Wealth in Refuse Heaps.
Back of the tin shop there used to be a heap of shining clippings. The heap of clippings isn't there now. If there are any bits of tin too small to make the backs of buttons, they are pressed together to make window-sash weights.
Nor is that pile of sawdust back of the sawmill any more. The butchers want it for their floors, but that isn't the most economical use for it. There are acetic acid, wood alcohol, naphtha, wood-tar (and all that that implies) to be had from the distillation of sawdust—to say nothing of sugar from birch sawdust. The reason there isn't more money in the sawdust than in sashes, doors, and blinds which the factory turns out is because we have more faith in cog-wheels than we have in test tubes.
In machinery, big or little, Americans stand at the head of the class; in industrial chemistry they are at the foot of the class.

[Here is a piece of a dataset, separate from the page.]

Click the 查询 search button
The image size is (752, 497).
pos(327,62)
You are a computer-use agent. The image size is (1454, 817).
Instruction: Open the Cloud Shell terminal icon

We pay the Germans about ten times what we ought to for phenacetin, because we can't get it into our heads that there is any money in applied organic chemistry. Coal-tar was once a nuisance, but the Germans make indigo so much better and cheaper from it now that they have put the indigo-plant out of business.
The red trousers of the French soldiers are dyed with German alizarin, also a coal-tar product, because it doesn't pay to raise madder any longer. In coal-tar are all sorts of valuable drugs, dyes, and perfumes. But we don't know it—industrially.
Stay! I do my country an injustice. We can make moth-balls and carbolic acid. But that is as much as ever we can do. And this is why we do not utilize the saw-dust and make a better business out of it than the sawmill can.
And garbage! I wonder how much orange-peel and lemon-peel is thrown away in New York City every day, and how much the neroli or essential oil that could be got from it would be worth. I wonder if the stalks and fag-ends of vegetables could not be distilled and something made from them. But the limit of our wisdom in regard to garbage is: burn it and get power from it. Somebody is going to get rich from this garbage problem one of these days. But it will be the test-tube and not the cogwheel that will make the money. It will be the industrial chemist, not the mechanic.